Solution 1:

Yes, you're missing two things:

  • The EFI partition table is not required to be 34 blocks long. The Wikipedia article is downright misleading in this respect. Per the actual specification, rather than Wikipedia, the partition table length is determined by the size of the partition table entries and the number of partition table entries. They are both variable, and their values for any individial EFI partitioned disc are stored in the EFI partition table header. 34 blocks is merely what one gets with a 128 byte partition table entry size, a block size of 512 bytes, and a partition table with 128 entries. It's the minimum size of an EFI partition table, that the specification mandates. It's not the size.
  • The first usable block doesn't have to be the first used block. (It's not a "data section", by the way.) Just because on a particular disc block #34 may be the first usable block, it is not required that a partition start there.
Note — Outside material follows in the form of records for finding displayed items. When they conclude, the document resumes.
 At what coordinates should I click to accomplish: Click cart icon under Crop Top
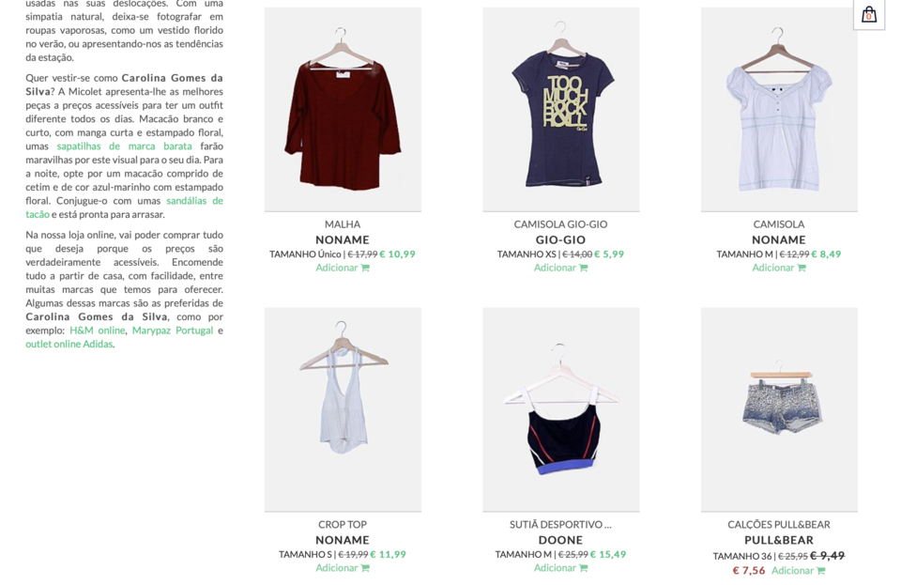365,568
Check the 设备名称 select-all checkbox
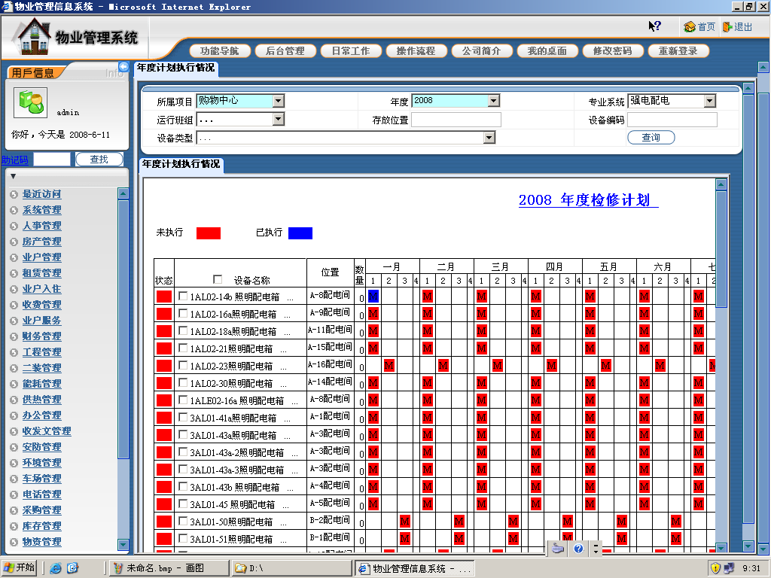 [218, 279]
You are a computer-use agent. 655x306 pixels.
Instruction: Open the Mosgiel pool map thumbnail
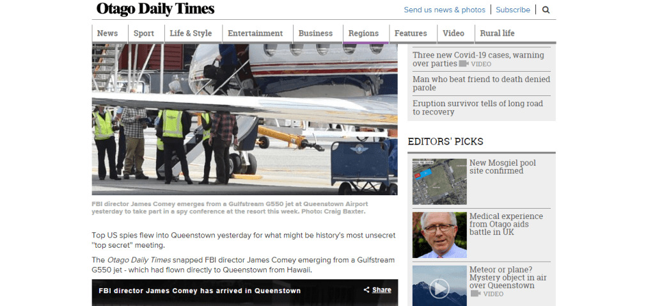click(x=439, y=181)
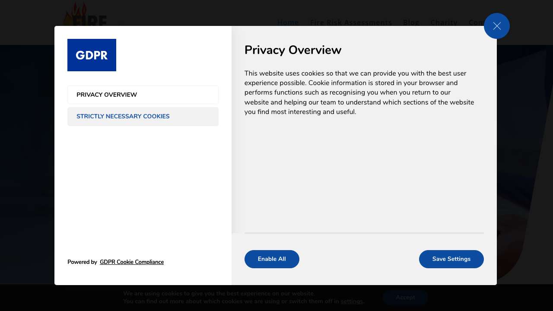Click the partially hidden Contact menu item
553x311 pixels.
476,22
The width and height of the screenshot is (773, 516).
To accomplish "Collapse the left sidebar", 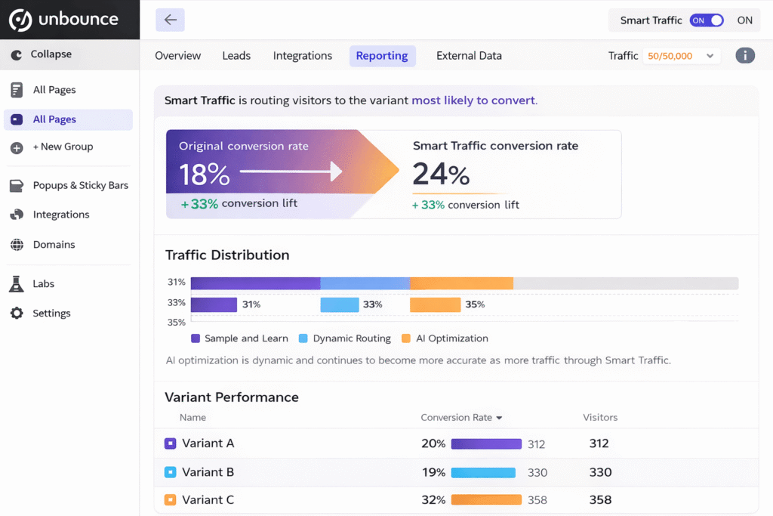I will [x=53, y=54].
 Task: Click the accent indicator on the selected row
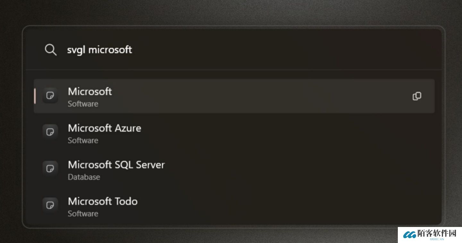[x=35, y=96]
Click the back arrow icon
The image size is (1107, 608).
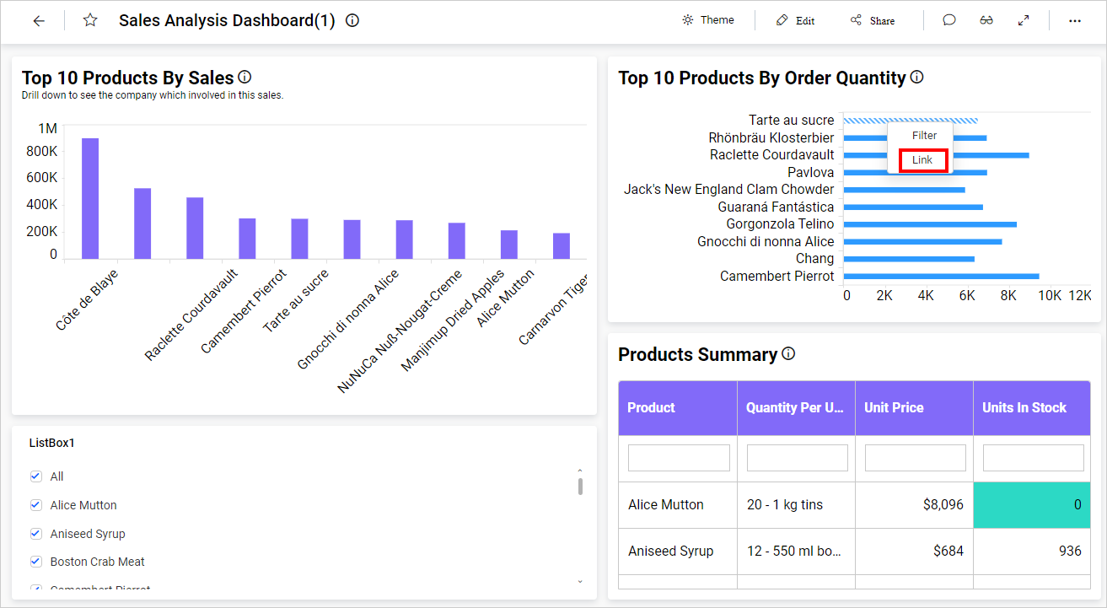click(x=39, y=21)
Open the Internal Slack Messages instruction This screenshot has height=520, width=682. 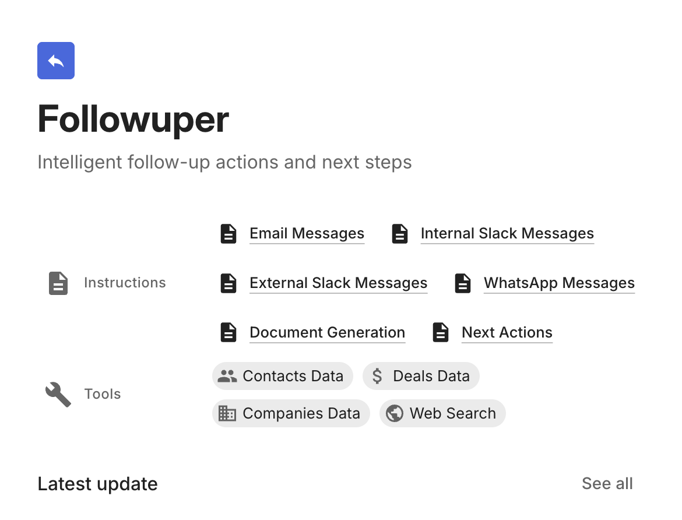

EFI partitioning tools can align partitions to whatever rules they like. (Indeed, several, such as Apple's Disk Utility, famously do. Rod Smith's gdisk has a non-trivial ruleset, too.) The EFI specification doesn't mandate that partitions be aligned to the first or last usable blocks. Indeed, it doesn't even, strictly speaking, mandate that the first usable block immediately follow the primary copy of the partition table.

Solution 2:

JdeBP's response is good, but I'd like to add that in practice, most modern partitioning tools align partitions on 2048-sector (1 MiB) boundaries by default, on both MBR and GPT disks. This keeps partitions aligned properly for Advanced Format drives as well as for other drive types, such as SSDs and some types of RAID arrays that have other alignment requirements. One partial exception to this rule is OS X's Disk Utility, which tends to create an EFI System Partition (ESP) as the first partition that begins on sector 40. Disk Utility creates subsequent partitions that begin on 1 MiB boundaries, though.